I want to make a few points in support of my Front-Bench colleague, my hon. Friend the Member for Wakefield. As he rightly said, clause 3 would enable the Government to authorise a vehicle as an automated vehicle if it met the self-driving test and if other authorisation requirements were met. That is both a safety and an insurance issue, so it is fundamental to what the Bill is intended to achieve.
I will write to the shadow Minister.
On amendment 17, the hon. Member for Wakefield mentioned the requirement for sellers of self-driving vehicles to demonstrate features to prospective buyers. The legislation includes requirements to communicate with end users. There is a requirement on ASDEs—I do not think that we have mentioned authorised self-driving entities yet. ASDEs are authorised to sell the technology for self-driving cars, and they will be required to communicate with end users.
There are multiple troubles with requiring someone selling a vehicle to demonstrate to the person buying it. One issue is that the person buying a vehicle will often not be the person using it, and what matters is the demonstration to the user. Imagine someone buying a vehicle on behalf of a car club, for example, or a private sale: someone selling their car might not be qualified to give demonstrations of the technology to someone else. It is far more appropriate for the ASDE, whose technology it is, to do that. As I said, the Bill already requires ASDEs to communicate with end users about how the technology works. That covers this issue. Amendment 17 would have too many unintended consequences.
I am grateful to the Minister for giving way; he is being generous. If the ASDE in North America, say, is doing the sale and the updates remotely, will the legislation still be binding and apply to it and its liabilities? I am thinking of the insurance risk.
It absolutely would. To be authorised, the ASDE is required to be competent and financially sound. Clearly, the legislation needs to be binding on the ASDE wherever it is, or we could not regulate or authorise it.
New clause 4 is about transition demands, as we call them, although I do not think the hon. Member for Wakefield used that term in the new clause. It is important to get the right timing for transition demands. The Bill already requires a robust approach to ensuring that the user in charge—the transition demand relates to the user-in-charge feature; it goes back to them taking control from the self-driving feature—can respond safely to a transition demand and that they are aware of their responsibilities. As the hon. Member mentioned, we are already doing research on this fast-moving area, but ultimately what transition demand is appropriate depends on the use case: it might be different for someone driving on the motorway compared with someone doing some urban driving or operating a taxi or delivery vehicle.

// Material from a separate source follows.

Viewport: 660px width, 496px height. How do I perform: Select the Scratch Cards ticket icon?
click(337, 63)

How the transition demand works should be set out in the authorisation of the ASDE. Again, we are getting more and more data on the matter, and research is being done. It needs to be flexible because it depends on the individual case, so I do not think there is a need to set out in law that there should be research on it. Essentially, the new clause is unnecessary.

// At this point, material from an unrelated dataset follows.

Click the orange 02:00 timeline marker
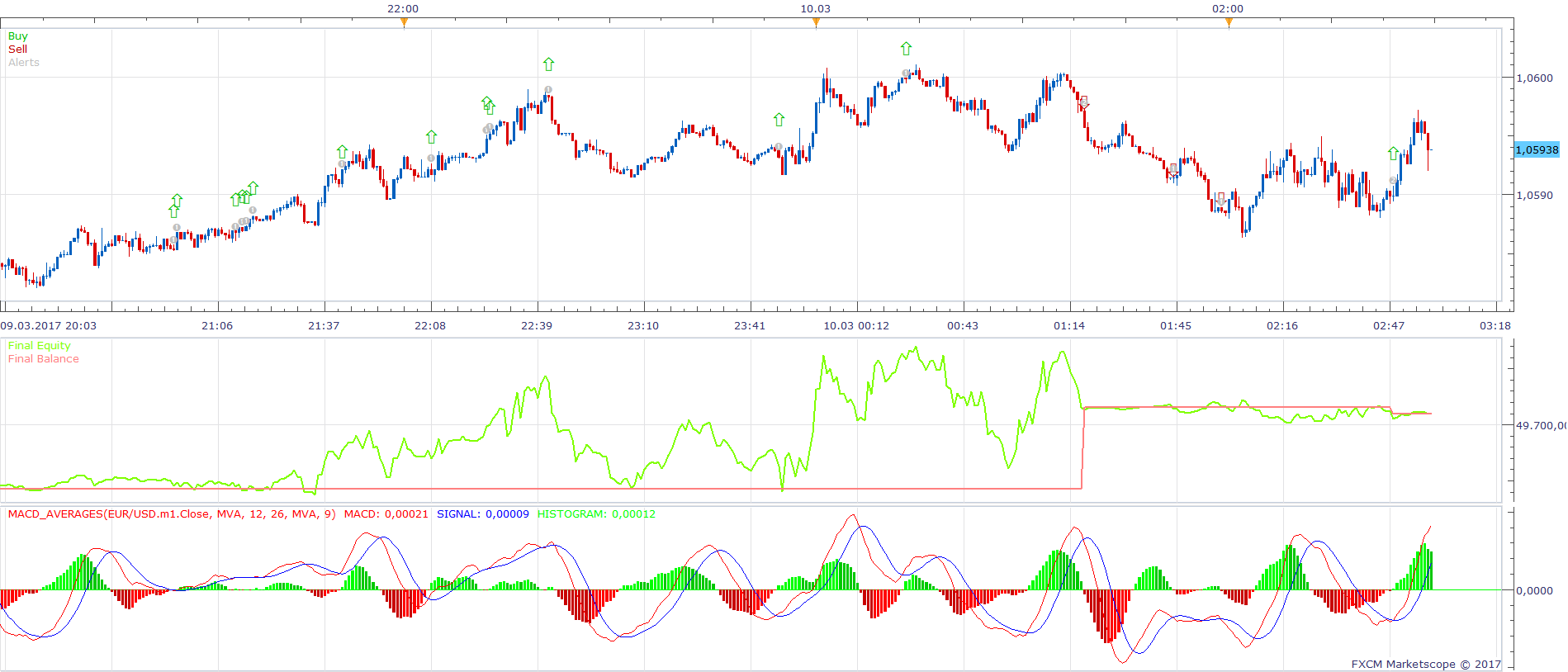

We are making such fantastic progress; I thought I ought to speak on some of the clauses, for the record.
Clause 24 is about the duty of candour requirement on regulated bodies, such as the ASDEs and the no-user-in-charge operators, to provide accurate information to Government. The issue is particularly important because it has been raised with me in many different environments and has been a concern in other jurisdictions. If we are to get the technology right, it is essential that we learn from the process. However, that can happen only if the companies in the industry are completely open with the Government and investigators with the information they have. If they see anything going wrong, they should be completely frank and open about it. That has not always happened in other countries and it has caused problems.
The duty of candour is not new—there are similar things in the pharmaceutical industry—but it is incredibly important that the companies developing the new technology know the expectations on them to be completely open and frank with the public. That is the only way we will have improvements and advance the technology.
This is an important part of the Bill. Is the Minister in a position to share with us the discussions with the insurance industry? It is a key issue that, if a vehicle is autonomous and is being driven in autonomous mode, the liability presumably rests not with the passenger or the driver but with the provider—the manufacturer and the software provider. The Transport Committee met a number of industry representatives, who flagged to us the difficulty of quantifying the risk, as well as the need for candour in identifying whether the issue is systems failure or driver error because the driver intervened with the system. Is the Minister in a position to enlighten us?
The hon. Gentleman makes a valid point; indeed, I have met representatives of the insurance industry about it. There are two points about the Bill that are relevant. One is that it creates the powers to set up independent investigators. Whenever there is an incident or a collision, they will investigate what the cause was and what the lessons to be learned from it are. That is a really important process in terms of improving the technology and ensuring that things that go wrong do not happen again.
The hon. Gentleman made a valid point on insurance. If there is an accident, the insurance industry first needs to know if the vehicle was in self-driving mode and who is liable. Is it the ASDE or the driver? Secondly, it needs to know what actually went wrong. There are therefore provisions in the Bill to require the regulated entities—the ASDE or the no-user-in-charge operator—to provide data to third parties such as insurance companies. Obviously, we protect the data privacy of individuals, and nothing in this legislation changes the data protection rules. However, the point is absolutely valid: we need to ensure that the data is available to investigators and insurance companies.
Question put and agreed to.
Clause 24 accordingly ordered to stand part of the Bill.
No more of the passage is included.